Transparency of a process is, as the Collins dictionary defines, ‘its quality of being easily understood or recognized, for example, because there are no secrets connected with it’. The issues of transparency are important, particularly when the powerful countries use global policies for exploiting the uneven climatic regime in the interest of their own benefits. Drawing on data from three case studies in Cambodia, Work, Courtney, Vannrith Rong, Danik Song and Arnim Scheidel (2018: 12) argue that, like the corrupt, patrimonial, and kleptocratic governments in the global south, the international development donors, governments of developed nations, and corporations write laws and policies only to ignore them in practice. Each case study involves partnerships between international institutions and the national government which deploy climate change mitigation and adaptation (CCMA) projects as either a primary or supporting legitimation.
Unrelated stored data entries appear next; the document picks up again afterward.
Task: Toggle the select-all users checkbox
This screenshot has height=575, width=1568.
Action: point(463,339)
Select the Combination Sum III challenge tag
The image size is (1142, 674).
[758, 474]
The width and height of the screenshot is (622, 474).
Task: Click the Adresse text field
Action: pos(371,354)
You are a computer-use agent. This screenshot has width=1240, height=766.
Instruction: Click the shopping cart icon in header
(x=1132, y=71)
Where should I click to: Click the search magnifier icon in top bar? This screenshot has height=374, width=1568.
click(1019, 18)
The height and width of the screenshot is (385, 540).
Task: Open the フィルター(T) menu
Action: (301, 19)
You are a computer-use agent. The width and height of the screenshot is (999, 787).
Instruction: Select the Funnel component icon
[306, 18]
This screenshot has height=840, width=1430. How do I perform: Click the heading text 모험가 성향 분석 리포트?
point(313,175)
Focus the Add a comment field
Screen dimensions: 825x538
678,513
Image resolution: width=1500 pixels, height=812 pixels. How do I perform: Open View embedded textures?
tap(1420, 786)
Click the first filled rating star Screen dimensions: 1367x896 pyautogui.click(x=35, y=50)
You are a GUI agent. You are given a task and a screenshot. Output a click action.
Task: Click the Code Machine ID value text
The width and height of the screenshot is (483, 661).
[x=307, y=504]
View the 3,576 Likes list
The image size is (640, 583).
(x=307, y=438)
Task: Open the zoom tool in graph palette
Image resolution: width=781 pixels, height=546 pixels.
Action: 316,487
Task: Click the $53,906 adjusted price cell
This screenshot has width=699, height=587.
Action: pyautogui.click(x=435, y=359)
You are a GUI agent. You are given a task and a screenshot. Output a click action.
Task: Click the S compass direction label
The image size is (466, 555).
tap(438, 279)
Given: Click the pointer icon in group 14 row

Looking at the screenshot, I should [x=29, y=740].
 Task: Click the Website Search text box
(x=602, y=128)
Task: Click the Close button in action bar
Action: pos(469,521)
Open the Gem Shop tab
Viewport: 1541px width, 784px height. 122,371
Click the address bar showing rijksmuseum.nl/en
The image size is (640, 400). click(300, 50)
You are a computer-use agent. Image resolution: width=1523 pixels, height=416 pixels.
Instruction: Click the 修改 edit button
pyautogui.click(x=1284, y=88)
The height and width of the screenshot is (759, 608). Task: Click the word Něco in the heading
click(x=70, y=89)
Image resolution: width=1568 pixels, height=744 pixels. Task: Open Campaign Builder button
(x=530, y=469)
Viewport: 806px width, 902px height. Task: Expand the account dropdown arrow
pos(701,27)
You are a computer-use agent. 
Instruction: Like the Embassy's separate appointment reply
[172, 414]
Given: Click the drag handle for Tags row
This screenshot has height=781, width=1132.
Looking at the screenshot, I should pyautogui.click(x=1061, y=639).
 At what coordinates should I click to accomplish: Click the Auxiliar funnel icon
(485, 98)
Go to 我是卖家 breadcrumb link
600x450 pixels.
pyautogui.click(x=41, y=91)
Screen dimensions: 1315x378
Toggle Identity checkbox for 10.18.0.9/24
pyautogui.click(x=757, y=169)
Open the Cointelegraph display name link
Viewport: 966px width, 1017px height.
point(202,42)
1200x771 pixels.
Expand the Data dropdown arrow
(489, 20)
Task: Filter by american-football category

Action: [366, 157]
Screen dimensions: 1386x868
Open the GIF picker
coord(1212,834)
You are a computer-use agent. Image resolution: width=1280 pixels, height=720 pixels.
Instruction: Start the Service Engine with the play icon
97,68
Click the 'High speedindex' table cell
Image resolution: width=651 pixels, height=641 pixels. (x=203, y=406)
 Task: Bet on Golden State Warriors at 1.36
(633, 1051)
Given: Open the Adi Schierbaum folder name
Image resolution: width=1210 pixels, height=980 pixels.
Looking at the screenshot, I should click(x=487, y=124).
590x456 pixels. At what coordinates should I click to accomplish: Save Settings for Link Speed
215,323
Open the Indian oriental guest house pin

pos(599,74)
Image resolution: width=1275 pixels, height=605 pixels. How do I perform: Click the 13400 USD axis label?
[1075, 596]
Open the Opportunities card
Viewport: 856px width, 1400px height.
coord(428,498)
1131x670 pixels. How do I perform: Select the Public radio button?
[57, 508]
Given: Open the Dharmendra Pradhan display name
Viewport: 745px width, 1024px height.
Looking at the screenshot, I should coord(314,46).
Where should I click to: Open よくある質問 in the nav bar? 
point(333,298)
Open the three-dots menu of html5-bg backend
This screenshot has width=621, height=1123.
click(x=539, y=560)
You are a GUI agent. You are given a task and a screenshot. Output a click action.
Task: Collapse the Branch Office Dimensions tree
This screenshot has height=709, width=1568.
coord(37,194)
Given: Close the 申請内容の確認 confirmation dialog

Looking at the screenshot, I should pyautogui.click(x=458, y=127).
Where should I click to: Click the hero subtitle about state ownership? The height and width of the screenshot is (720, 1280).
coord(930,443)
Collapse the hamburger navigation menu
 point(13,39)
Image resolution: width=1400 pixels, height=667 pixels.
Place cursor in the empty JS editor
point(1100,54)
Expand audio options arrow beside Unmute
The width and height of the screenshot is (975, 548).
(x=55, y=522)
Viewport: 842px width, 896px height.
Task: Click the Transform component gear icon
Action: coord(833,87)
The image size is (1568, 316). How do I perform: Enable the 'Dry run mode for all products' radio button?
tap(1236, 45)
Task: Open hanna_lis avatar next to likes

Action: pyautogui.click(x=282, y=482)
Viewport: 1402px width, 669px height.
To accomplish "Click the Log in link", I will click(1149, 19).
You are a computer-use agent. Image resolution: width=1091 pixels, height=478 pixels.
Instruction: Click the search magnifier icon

All of the partnership initiatives discussed by authors failed to adhere to institutional or internationally recognized standards of justice. The UNFCCC has recognized that the share of greenhouse gas emissions produced by developing nations will grow as economic growth is vital for their development. The economic growth, in turn, leads to an increased level of greenhouse emissions. Borras Jr, Saturnino M. and Jennifer C. Franco (2018) analyse the very essence of the CCMA policies that are undertaken in developing countries. Explaining the dynamic nature of climate-smart agriculture, which has been conceptualised and promoted by various international donor agencies, they argue that climate change actions represent an important ideological milestone which combines the notion of ecological sustainability with the neoliberal notion of economic efficiency. Hence, the neoliberal notion of economic efficiency shapes the idea of ecological sustainability. There is an urgent need to come up with novel understandings of sustainability which do not take for granted the neoliberal reforms.